Ultimately, an open-source de facto standard for quantitative finance will ease reconciliation between the front and middle offices. In an ideal world, the number the trader sees before he executes a trade is guaranteed to be consistent with the number that the risk manager sees the day after. There is no more arguing back-and-forth over whose number is correct.

For many of those reasons, one of the key maturity signals that LPs look for in choosing hedge fund managers is the quality and source of their risk infrastructure; firms that have outsourced that part of their technology stack have often been seen as lower in the maturity curve than firms that have invested in-house, for many of those reasons. The combination of the maturity of a technology stack, the sophistication of models, and the transparency for firms is now perceived favourably by the next generation of LPs.

Fundamentally, if done right, open-source leads to better software. Open-source benefits from an ethos of shared knowledge and continuous development. This means that bugs are identified and fixed faster and, because of the open discourse of the projects and open nature of the communities around them, decisions are more democratic. A vibrant community can contribute much more value than a single vendor. Naturally, building and nurturing this community is key to the success of any open-source company.

Impact on hedge funds
As hedge funds continue to assess available open-source technologies, a few key components should be considered: asset class coverage, robust GUI tools, pre-built risk models, trade data connectors, and hosted services. Until now, the active adopters have been sophisticated hedge funds in the market (more than $1 billion in assets). Satisfying the portfolio and risk managers at these types of funds proves the technology really works. However, open-source vendors should also look toward a cloud-based/SaaS (Software as a Service) offering suitable for smaller hedge funds, or those without in-house IT teams.

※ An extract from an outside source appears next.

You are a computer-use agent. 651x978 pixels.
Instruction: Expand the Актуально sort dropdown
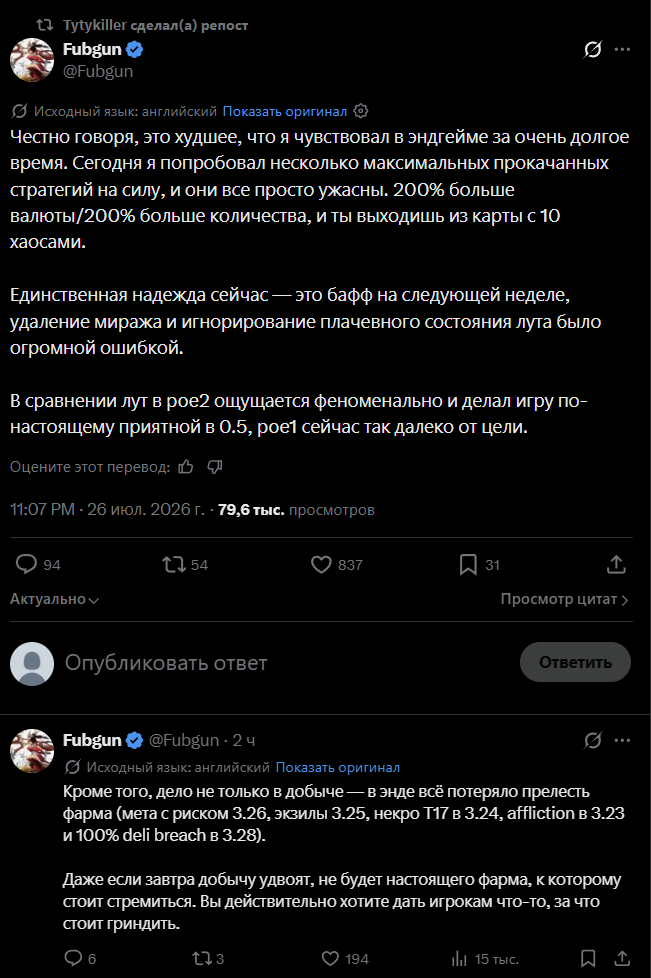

When these releases are available, they’ll have the same responsibilities: the same technology, backed by the same software, as used by the most sophisticated market participants, with a seamless upgrade path.

As with any open-source project, resources are necessary for hedge funds to independently evaluate the product. This means improving documentation and communication channels, as well as developing training packages. Some firms take at least a year to do an initial implementation; and the goal should be a 10-minute download-to-joy experience. All of this allows the user to get familiar with the platform without being subjected to endless sales calls – unless they want to be, of course.

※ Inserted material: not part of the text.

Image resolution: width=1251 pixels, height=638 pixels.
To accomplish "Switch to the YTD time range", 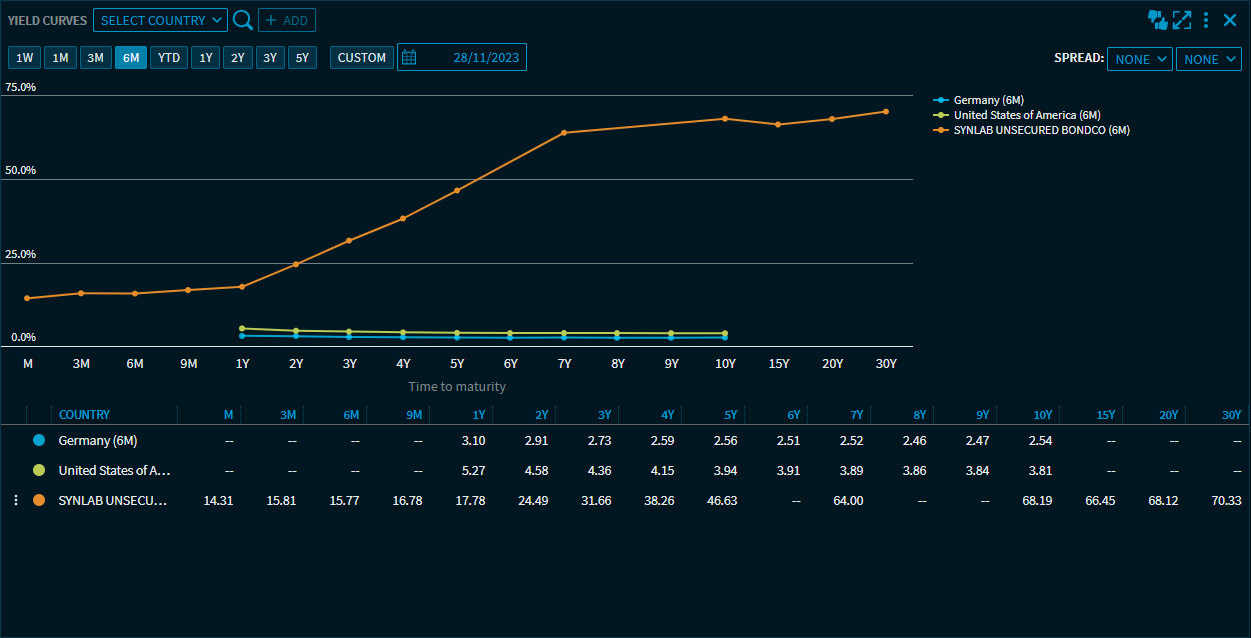I will 169,58.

For any open-source company, remaining independent, and truly open, is paramount. Customers greatly value the neutrality and transparency that open-source players contribute to the industry. Open-source vendors (OpenGamma included) need to be extra vigilant to not sacrifice any of the areas users want them to support in the technology ecosystem – from market data, to trade processing bridges, to integration with back-office and portfolio management systems – regardless of external investors. OpenGamma’s investors, ICAP included, believe in this vision and potential customers should continue to see us work with all firms, including ICAP competitors.

The pace of change in the markets shows no signs of slowing down. Hedge funds are required to react to changing market requirements,new regulations, and new investment strategies faster than ever before. The flexibility offered by open-source technology is the perfect answer to this challenge.

Kirk Wylie is co-founder and CEO of OpenGamma, a London-based company providing open-source software for trading and risk analytics. Wylie is a Silicon Valley veteran and has spent a number of years working on risk management technology in the financial services industry.